Most people don't need ACME in their homelab, they just want to learn stuff. That said, we have homelabbers in our community issuing certs to dozens of endpoints in their homelab.
Whether you issue long-lived or short-lived certs is a philosophical issue. If a short-lived cert is compromised, it's simply less valuable to the attacker. Short-lived certs encourage automation. Long-lived certs can be easier to manage and you can just manually renew them. But unplanned expiry of long-lived certs has caused a lot of multi-million dollar outages.
I hope this helps clarify things.
Despite the critical feedback you've received above, I found the article interesting, and having a homelab with several spare Pi's, it's got me considering setting a CA up. Thank you.

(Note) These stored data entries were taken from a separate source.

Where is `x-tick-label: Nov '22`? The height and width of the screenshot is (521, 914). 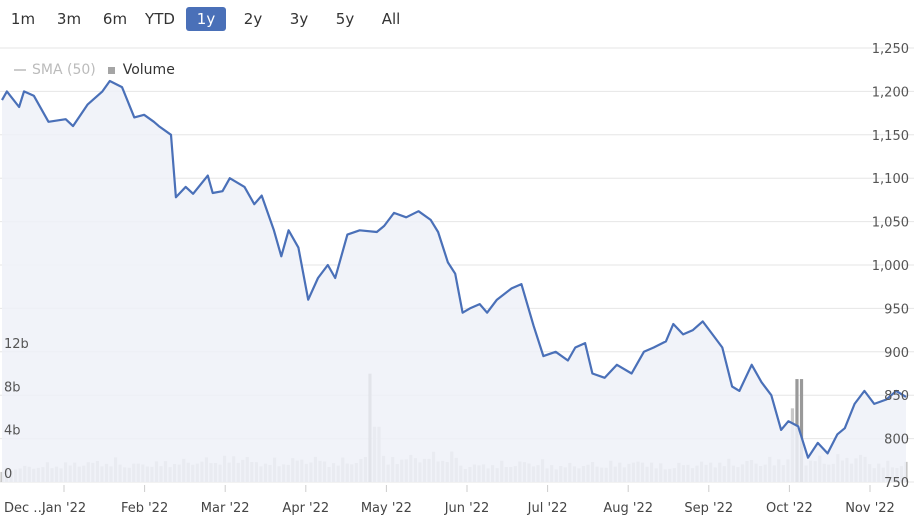
x-tick-label: Nov '22 is located at coordinates (870, 508).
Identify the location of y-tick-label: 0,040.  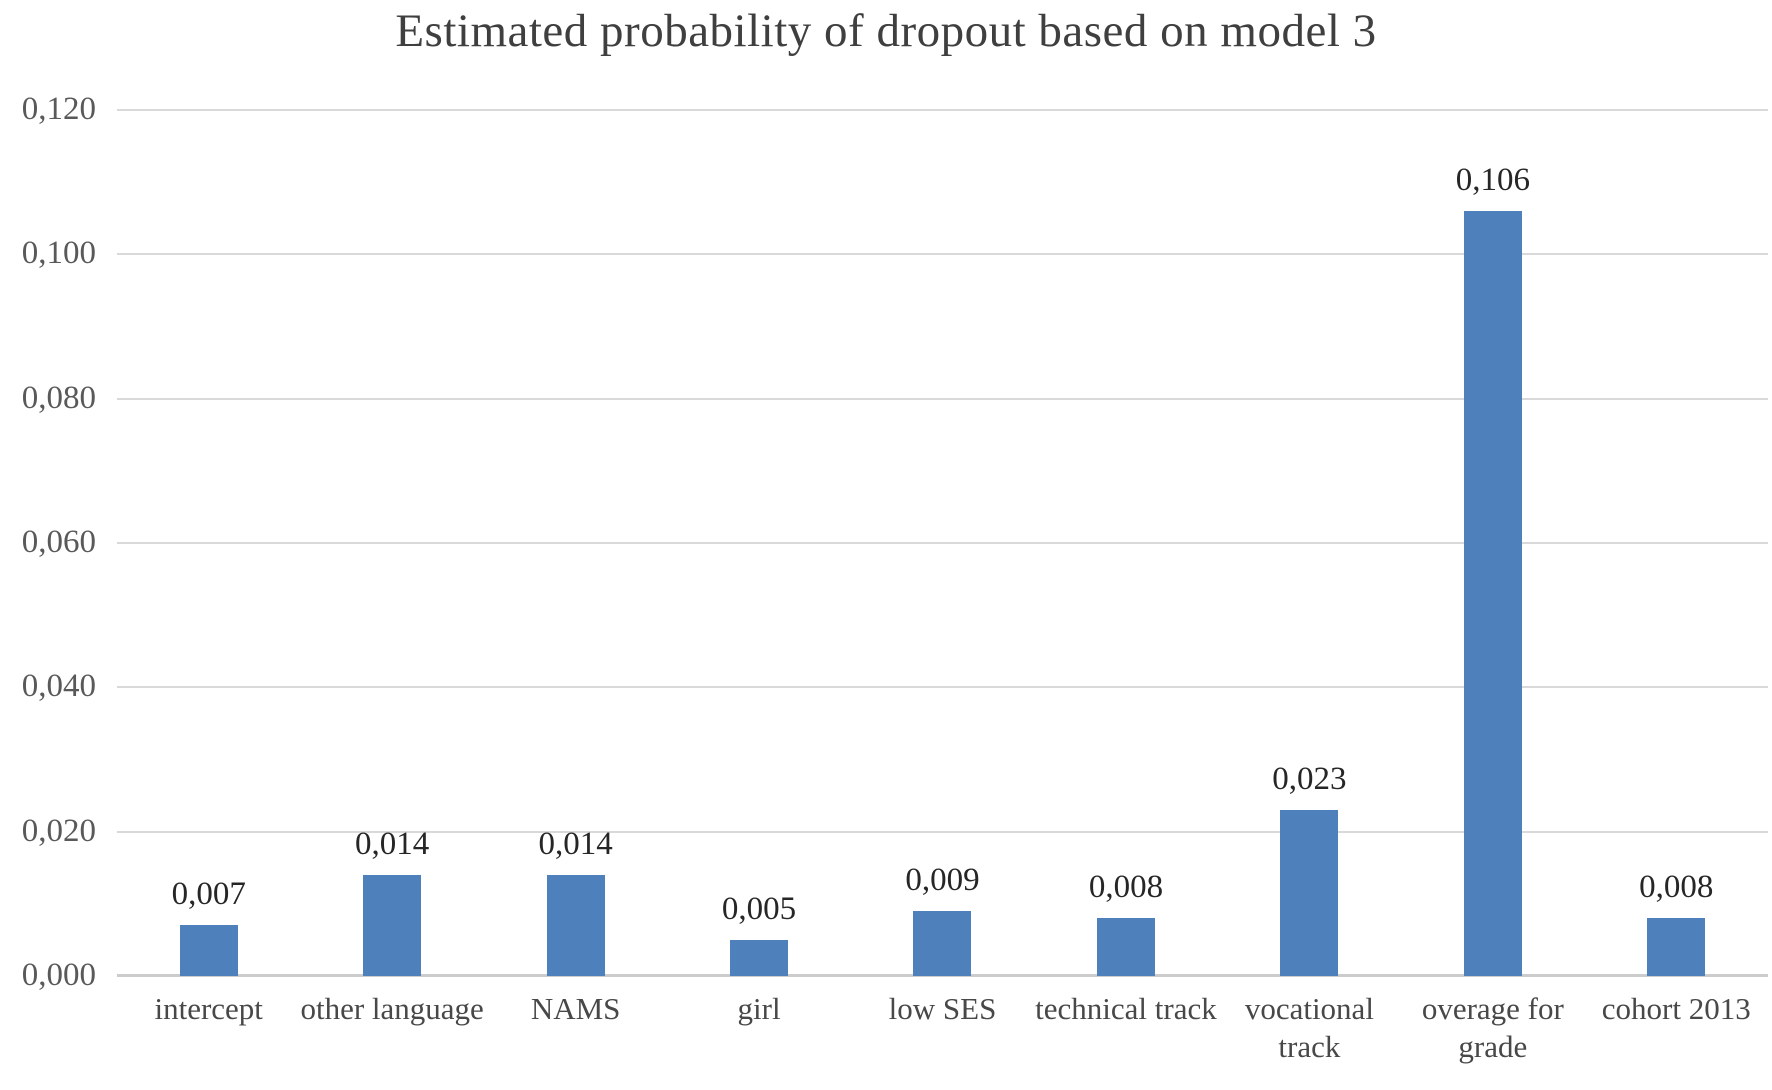
(58, 686).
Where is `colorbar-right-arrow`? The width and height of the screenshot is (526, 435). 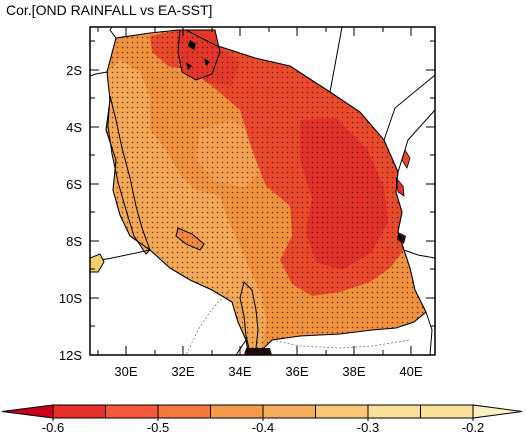
colorbar-right-arrow is located at coordinates (498, 412).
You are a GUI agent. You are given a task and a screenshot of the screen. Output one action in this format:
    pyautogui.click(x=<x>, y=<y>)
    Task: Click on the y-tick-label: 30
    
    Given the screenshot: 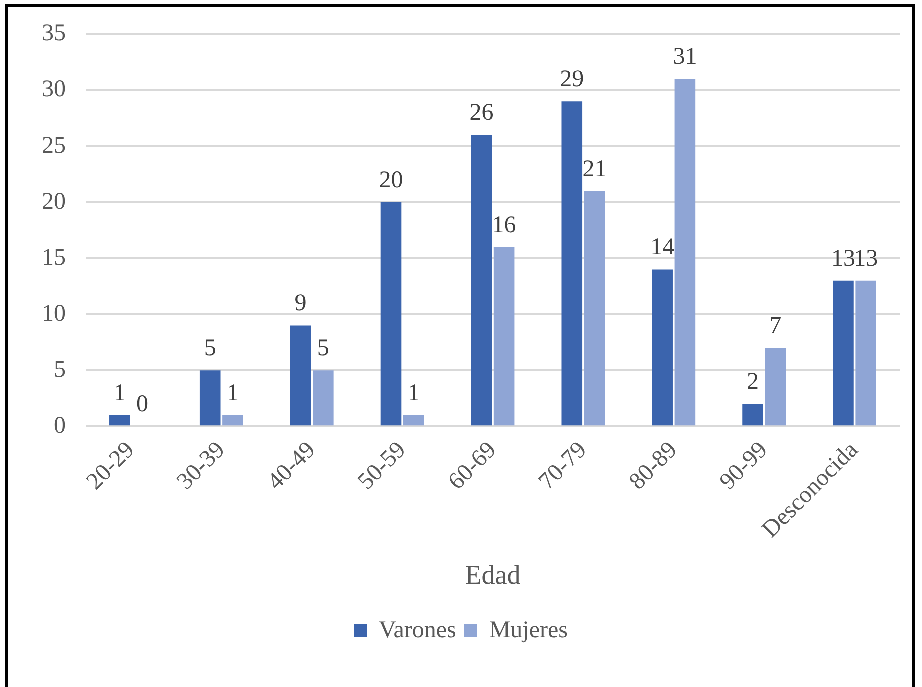 What is the action you would take?
    pyautogui.click(x=54, y=90)
    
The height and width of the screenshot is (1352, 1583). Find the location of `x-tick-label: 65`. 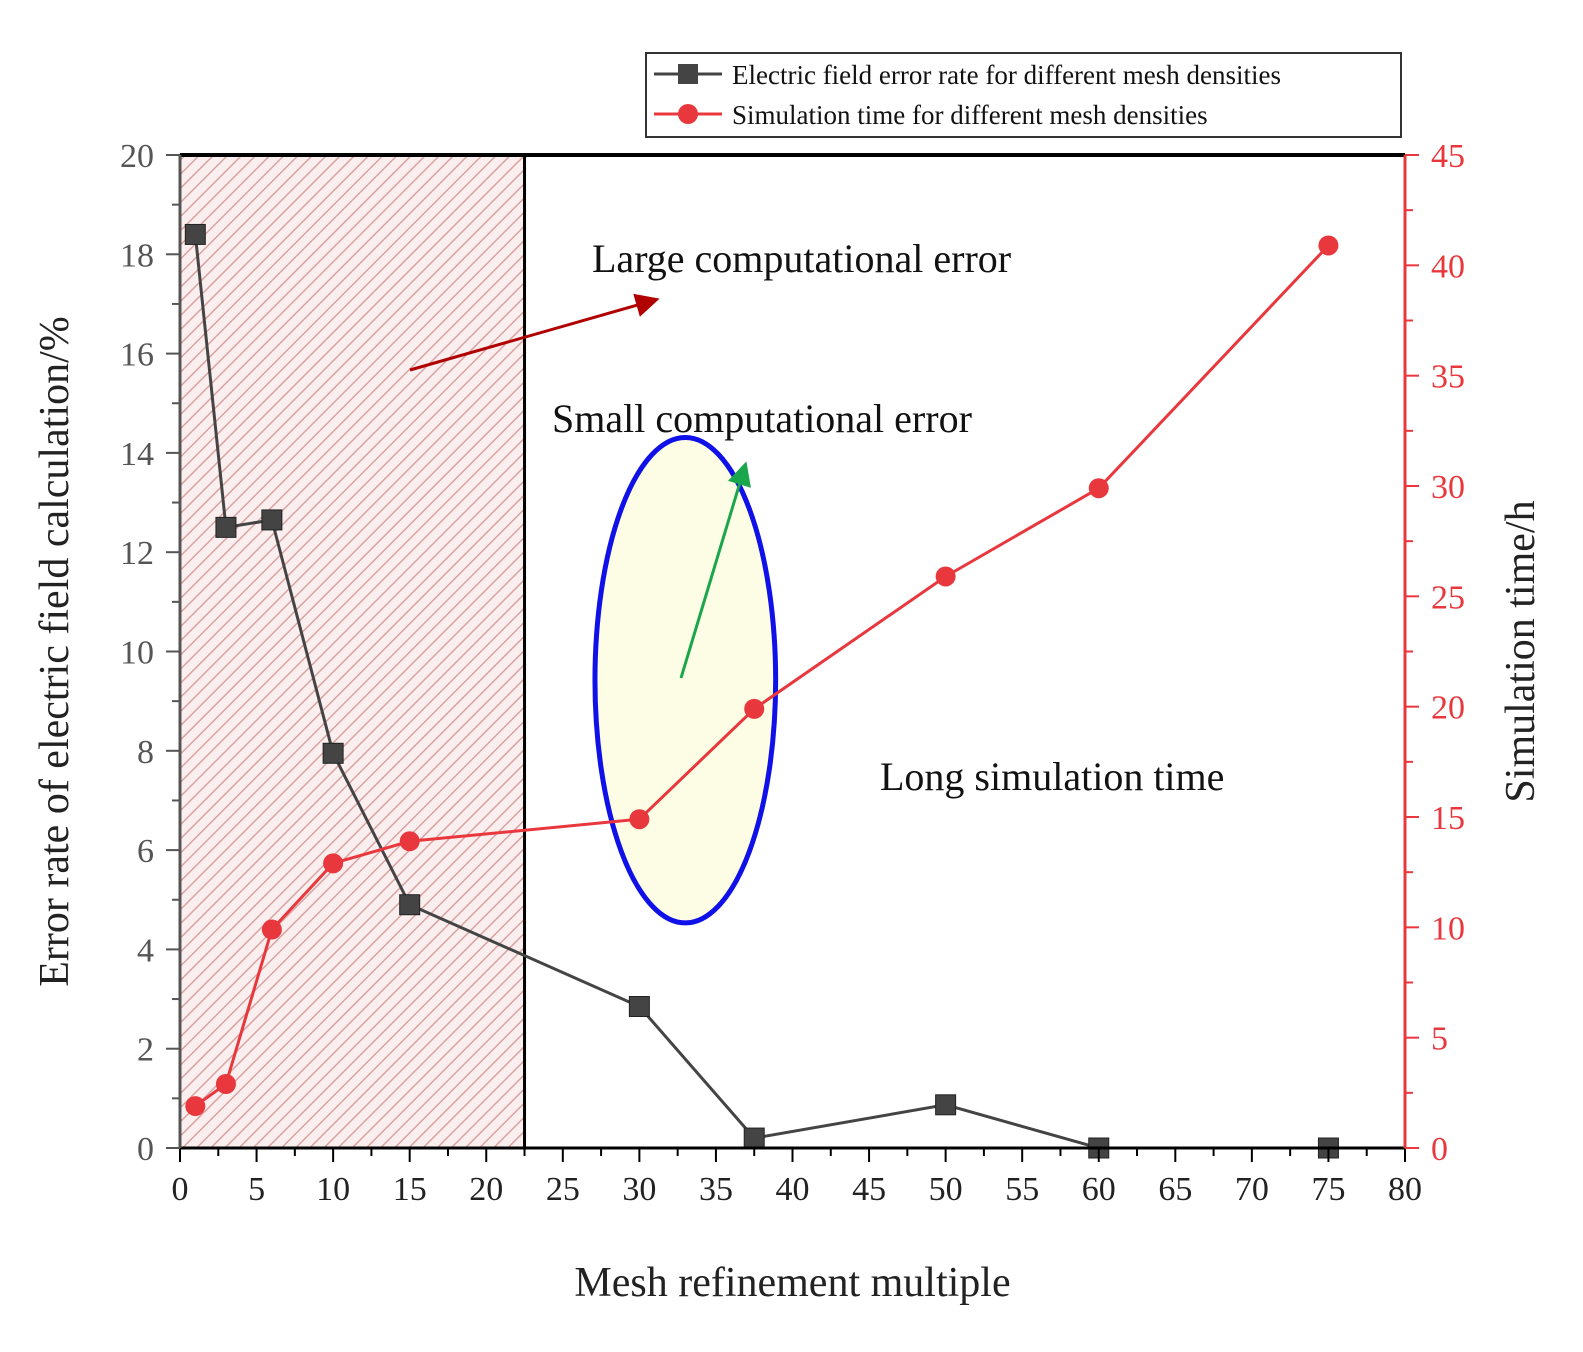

> Why do you need ACME in a homelab and can't just hand issue long lived certificates?
If there is one thing I hate it is hand issuing certificates. Even for a homelab.
SSL just plain sucks and OpenSSLs incantation and especially config files make an already bad problem even worse.
Also, a lot of homelab people are experimenting and gaining experience with stuff they run in production or at work.
Those people are extremely likely to be using ACME in the wild.
Running it in your homelab makes a lot of sense to me.
I wish it was easier to get your CA installed in trust stores. Even for devices you control it's annoying but even worse if you want to share your services with mates at your house or over VPN etc. In the end it's just easier to go with LE certs for all practical cases.
Having spent time at a reasonable sized corporate environment with our own CA, I have to agree.
Its often a case of its fine until it isn't and different organisations handle it differently. Python requests installed via pip will use its own truststore, but installed via rpm it will automatically use the system store. Amazon Corretto JDK also installs its own truststore, so you have to correct that. Running thirdparty applications often comes with trouble, too.
More recently, we've been bitten by a JDK bug[0] that prevents Java from correctly interpeting Name Constraints.
I guess I'm not the intended audience, but the last thing I want in my homelab is a CA. One more thing I'd set up, forget how it works, then spend an entire weekend trying to fix when it breaks a year from now.